Drift to Remember
Jin Du, Xinhe Zhang, Hao Shen, Xun Xian, Ganghua Wang, Jiawei Zhang, Yuhong Yang, Na Li, Jia Liu, Jie Ding
TL;DR
The paper tackles catastrophic forgetting in lifelong learning by leveraging representational drift, inspired by biological neural dynamics. It introduces DriftNet, a drift-driven framework that continuously explores local minima via external noise, encodes them into task-specific groups in a knowledge base, and retrieves relevant knowledge using uncertainty-based selection. Across simulated tasks, CIFAR-10/100, and NLP with GPT-2 integration, DriftNet outperforms the Stable baseline and approaches joint/theoretical-limits performance, while being scalable to billions-parameter LLMs on a single Nvidia A100 GPU and using only new data.
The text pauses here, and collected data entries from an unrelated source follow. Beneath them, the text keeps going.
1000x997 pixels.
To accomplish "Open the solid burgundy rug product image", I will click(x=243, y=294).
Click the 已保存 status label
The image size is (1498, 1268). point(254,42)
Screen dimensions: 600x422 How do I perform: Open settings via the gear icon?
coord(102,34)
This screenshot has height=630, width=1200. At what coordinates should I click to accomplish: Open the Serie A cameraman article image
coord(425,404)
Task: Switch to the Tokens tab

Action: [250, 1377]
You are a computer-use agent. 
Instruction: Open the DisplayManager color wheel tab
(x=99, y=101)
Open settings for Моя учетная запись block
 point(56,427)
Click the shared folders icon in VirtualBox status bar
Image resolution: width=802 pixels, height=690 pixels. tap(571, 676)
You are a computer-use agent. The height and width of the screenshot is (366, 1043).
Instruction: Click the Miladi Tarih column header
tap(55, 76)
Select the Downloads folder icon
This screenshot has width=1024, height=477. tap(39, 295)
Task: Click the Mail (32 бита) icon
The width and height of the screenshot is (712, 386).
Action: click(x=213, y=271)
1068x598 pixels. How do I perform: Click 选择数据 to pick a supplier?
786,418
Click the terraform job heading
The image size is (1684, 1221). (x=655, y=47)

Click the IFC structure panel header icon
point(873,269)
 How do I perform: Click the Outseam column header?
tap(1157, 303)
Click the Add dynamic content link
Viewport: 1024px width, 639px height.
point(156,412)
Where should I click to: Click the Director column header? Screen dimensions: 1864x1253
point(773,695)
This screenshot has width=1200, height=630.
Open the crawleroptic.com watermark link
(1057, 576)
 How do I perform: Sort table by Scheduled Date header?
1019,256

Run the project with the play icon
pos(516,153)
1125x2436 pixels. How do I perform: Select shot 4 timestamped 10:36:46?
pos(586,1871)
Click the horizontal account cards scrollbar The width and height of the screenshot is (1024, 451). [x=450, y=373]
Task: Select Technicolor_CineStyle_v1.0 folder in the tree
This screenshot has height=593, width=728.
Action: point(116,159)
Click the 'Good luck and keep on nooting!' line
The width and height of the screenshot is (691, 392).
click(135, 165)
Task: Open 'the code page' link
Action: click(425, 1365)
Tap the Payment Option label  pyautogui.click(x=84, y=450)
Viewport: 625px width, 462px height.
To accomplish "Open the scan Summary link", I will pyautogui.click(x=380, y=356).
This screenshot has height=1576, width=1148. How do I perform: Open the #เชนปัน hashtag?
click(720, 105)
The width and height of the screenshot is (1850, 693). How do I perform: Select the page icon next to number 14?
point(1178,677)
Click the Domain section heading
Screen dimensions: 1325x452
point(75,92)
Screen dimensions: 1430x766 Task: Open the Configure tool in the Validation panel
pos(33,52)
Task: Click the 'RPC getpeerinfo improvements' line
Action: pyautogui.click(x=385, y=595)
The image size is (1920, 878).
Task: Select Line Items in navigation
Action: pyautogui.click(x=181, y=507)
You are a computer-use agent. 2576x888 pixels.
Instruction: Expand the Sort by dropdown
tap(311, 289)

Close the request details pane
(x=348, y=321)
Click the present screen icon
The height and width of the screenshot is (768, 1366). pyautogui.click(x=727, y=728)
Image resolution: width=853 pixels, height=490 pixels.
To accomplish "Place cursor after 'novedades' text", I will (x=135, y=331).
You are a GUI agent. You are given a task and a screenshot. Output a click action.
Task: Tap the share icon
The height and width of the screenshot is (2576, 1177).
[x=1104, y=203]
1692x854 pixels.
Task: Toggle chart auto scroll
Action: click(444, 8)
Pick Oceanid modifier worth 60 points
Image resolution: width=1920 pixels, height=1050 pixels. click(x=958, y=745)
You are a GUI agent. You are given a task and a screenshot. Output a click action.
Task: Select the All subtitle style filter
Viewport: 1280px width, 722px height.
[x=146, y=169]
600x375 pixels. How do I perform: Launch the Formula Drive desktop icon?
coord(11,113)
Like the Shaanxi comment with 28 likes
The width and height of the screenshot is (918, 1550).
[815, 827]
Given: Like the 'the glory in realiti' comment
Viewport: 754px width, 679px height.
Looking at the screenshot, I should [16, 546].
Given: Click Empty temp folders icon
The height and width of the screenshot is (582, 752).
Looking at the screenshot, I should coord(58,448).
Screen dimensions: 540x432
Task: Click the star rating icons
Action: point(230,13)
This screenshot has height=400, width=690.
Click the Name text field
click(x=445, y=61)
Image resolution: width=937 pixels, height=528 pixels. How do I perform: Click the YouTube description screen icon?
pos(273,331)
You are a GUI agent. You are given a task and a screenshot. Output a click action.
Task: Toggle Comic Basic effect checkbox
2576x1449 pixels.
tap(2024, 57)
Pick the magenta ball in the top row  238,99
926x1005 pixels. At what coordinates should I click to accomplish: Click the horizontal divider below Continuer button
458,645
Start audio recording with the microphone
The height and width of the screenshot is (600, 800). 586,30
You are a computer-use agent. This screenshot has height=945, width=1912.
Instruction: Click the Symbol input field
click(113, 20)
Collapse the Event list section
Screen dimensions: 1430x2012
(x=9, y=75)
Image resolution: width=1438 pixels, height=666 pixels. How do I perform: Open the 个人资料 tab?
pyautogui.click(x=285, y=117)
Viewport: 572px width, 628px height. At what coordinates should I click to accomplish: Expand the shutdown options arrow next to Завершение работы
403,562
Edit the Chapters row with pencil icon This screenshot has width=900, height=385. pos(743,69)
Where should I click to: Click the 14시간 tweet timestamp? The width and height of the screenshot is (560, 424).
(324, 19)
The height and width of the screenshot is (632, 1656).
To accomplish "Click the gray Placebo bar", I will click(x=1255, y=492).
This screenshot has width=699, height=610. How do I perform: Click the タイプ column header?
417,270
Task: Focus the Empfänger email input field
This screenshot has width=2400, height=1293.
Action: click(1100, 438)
The approach offers a general, scalable mechanism for continual learning with potential insights into biological learning and broad applicability to multi-domain, real-time AI systems.
Abstract
Lifelong learning in artificial intelligence (AI) aims to mimic the biological brain's ability to continuously learn and retain knowledge, yet it faces challenges such as catastrophic forgetting. Recent neuroscience research suggests that neural activity in biological systems undergoes representational drift, where neural responses evolve over time, even with consistent inputs and tasks. We hypothesize that representational drift can alleviate catastrophic forgetting in AI during new task acquisition. To test this, we introduce DriftNet, a network designed to constantly explore various local minima in the loss landscape while dynamically retrieving relevant tasks. This approach ensures efficient integration of new information and preserves existing knowledge. Experimental studies in image classification and natural language processing demonstrate that DriftNet outperforms existing models in lifelong learning. Importantly, DriftNet is scalable in handling a sequence of tasks such as sentiment analysis and question answering using large language models (LLMs) with billions of parameters on a single Nvidia A100 GPU. DriftNet efficiently updates LLMs using only new data, avoiding the need for full dataset retraining. Tested on GPT-2 and RoBERTa, DriftNet is a robust, cost-effective solution for lifelong learning in LLMs. This study not only advances AI systems to emulate biological learning, but also provides insights into the adaptive mechanisms of biological neural systems, deepening our understanding of lifelong learning in nature.